§ Task details: Look below for lines that hold the string "computer" and copy each one.

§ Record extracts:
┌──

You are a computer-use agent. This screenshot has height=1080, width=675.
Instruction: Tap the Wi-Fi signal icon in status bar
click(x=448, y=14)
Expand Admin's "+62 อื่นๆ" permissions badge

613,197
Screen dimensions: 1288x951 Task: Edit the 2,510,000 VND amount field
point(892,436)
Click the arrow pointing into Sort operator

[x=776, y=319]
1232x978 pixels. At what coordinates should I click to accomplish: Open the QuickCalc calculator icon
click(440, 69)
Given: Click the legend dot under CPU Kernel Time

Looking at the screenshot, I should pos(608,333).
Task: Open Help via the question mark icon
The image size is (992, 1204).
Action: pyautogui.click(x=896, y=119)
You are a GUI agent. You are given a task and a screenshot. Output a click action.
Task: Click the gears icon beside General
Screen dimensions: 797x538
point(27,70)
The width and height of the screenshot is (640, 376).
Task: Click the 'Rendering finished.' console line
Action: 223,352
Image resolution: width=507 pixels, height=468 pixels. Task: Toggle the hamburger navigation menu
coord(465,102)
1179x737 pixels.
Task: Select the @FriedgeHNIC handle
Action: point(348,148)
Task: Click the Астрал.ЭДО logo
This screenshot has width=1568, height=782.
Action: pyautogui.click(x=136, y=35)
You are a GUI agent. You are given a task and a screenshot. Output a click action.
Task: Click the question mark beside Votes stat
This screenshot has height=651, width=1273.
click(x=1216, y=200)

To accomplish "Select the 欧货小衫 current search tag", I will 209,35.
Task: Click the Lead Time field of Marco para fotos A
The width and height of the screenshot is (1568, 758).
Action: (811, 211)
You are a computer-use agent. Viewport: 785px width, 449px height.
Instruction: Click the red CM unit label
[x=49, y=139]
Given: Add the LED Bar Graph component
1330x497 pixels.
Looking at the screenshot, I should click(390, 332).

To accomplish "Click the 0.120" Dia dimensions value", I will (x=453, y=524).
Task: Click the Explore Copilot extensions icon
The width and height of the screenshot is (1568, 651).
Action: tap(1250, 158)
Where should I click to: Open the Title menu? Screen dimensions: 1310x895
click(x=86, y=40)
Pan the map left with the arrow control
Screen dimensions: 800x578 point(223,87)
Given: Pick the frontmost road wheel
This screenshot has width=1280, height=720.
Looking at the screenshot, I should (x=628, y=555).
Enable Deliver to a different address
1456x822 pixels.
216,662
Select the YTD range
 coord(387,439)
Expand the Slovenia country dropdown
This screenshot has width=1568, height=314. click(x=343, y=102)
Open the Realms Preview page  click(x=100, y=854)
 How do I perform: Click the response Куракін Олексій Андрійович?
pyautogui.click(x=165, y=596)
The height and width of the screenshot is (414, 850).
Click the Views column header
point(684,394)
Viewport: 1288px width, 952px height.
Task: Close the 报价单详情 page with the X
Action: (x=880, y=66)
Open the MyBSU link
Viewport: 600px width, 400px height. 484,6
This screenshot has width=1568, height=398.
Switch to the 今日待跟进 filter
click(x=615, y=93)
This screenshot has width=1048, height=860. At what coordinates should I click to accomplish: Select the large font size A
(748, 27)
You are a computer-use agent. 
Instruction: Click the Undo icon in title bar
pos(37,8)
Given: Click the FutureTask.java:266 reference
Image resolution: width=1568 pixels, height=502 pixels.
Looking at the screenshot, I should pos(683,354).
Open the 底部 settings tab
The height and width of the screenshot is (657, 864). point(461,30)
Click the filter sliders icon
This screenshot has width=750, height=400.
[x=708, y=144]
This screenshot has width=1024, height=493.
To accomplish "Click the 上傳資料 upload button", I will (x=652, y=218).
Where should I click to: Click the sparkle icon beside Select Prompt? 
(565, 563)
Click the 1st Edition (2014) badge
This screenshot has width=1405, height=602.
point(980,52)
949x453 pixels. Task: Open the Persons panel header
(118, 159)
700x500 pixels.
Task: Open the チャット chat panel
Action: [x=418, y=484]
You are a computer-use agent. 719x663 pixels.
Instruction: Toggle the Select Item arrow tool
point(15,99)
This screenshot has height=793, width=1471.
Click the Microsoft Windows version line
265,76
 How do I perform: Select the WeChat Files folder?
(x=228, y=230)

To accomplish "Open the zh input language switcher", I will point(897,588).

└──

§ Result of this task:
You are a computer-use agent. This screenshot has height=1080, width=675.
You are a computer-use agent. Viewport: 785px width, 449px height.
You are a computer-use agent. 
You are a computer-use agent. 719x663 pixels.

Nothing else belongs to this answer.